» **Instruções**
No artigo sobre a regulação do trabalho em plataforma digital, como a iFood começou suas atividades?

» **Fonte**
◇ ◇ ◇ ◇ ◇ ◇ ◇

O trabalho em plataforma digital precisa de regulação especial?, por Rodrigo Carelli

Não se deve regular o “trabalho em plataforma digital” e sim o trabalho digitalizado e suas repercussões, que são expandidas para todas as relações de trabalho.

Ilustração: Dessin Miles Hyman

do Coletivo Transforma MP

O trabalho em plataforma digital precisa de regulação especial?

por Rodrigo Carelli

O processo acelerado de digitalização da sociedade e a utilização intensiva de instrumentos das novas tecnologias para a realização de atividades econômicas cada vez mais diversas nos fazem às vezes não parar para refletir sobre o significado de expressões e certas relações sociais que trazem aparente novidade. Por isso é necessário para responder à pergunta do título tratar de outras questões imprescindíveis: o que é afinal uma plataforma digital? Quais são as características de um trabalho por ela controlado? Quais são suas especificidades?

De pronto deve ser dito que não há sentido nenhum a expressão “trabalhador de aplicativo”. Aplicativo é somente a interface que leva (e traz) dados do aparelho celular até a plataforma digital, por meio da qual “todo o milagre” é realizado. A plataforma digital, por sua vez, é a infraestrutura eletrônica de coleta e processamento de dados para a realização de determinada atividade econômica. A maior parte das empresas que se autodenominam “plataformas digitais” em verdade utilizam os serviços da Amazon Web Services, como é o caso da iFood, rodando seus programas sobre a infraestrutura e soluções criadas pela empresa estadunidense. Ou seja, não são nem proprietárias da plataforma ou das soluções tecnológicas. A Amazon sim é uma empresa de tecnologia. Mas dispor de uma plataforma, própria ou contratada, não é o suficiente para a realização de um negócio. Tome-se o exemplo da mesma iFood, que começou suas atividades totalmente analógica com pedidos de comida por telefone a partir de catálogos de restaurantes em papel. A iFood é uma empresa cuja atividade econômica é a realização de vendas de produtos alimentícios prontos de restaurantes para consumidores finais, e para isso se compromete a realizar uma série de serviços, como processamento de pagamento, disponibilização de espaço digital para informações dos produtos (hoje catálogos virtuais) e, caso os seus clientes, que são os restaurantes, desejem ela inclui o serviço de entregas dos produtos vendidos. A iFood não faz nenhuma intermediação entre trabalhadores e usuários de seus serviços: ela vende produtos alimentícios de terceiros e garante sua entrega quando contratada para isso.

◇ ◇ ◇ ◇ ◇ ◇ ◇

Trecho de um conjunto de dados:
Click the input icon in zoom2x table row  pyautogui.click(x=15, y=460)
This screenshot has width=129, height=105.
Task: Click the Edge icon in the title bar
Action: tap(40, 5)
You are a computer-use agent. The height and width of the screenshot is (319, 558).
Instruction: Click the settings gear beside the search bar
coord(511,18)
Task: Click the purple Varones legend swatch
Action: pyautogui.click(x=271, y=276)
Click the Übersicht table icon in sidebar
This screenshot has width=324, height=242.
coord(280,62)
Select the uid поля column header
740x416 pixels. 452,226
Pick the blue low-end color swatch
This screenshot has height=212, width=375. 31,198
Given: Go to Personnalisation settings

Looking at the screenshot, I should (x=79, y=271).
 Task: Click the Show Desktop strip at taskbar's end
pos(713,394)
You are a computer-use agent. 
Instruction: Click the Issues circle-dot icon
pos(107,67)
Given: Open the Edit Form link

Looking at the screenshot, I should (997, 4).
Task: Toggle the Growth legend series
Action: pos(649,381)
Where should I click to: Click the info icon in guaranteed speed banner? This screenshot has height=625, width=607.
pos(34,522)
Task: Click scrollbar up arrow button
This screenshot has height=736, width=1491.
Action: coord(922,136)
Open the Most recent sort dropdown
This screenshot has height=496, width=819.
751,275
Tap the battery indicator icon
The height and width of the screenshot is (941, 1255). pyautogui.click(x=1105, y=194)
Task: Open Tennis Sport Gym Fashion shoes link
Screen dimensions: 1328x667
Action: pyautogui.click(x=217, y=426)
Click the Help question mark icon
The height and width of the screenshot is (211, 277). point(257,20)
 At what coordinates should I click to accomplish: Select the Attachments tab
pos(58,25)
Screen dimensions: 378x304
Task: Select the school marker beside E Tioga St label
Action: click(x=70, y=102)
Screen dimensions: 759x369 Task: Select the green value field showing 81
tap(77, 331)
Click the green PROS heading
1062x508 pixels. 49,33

◇ ◇ ◇ ◇ ◇ ◇ ◇

» **Tarefa concluída**
De forma totalmente analógica, com pedidos de comida por telefone feitos a partir de catálogos de restaurantes em papel.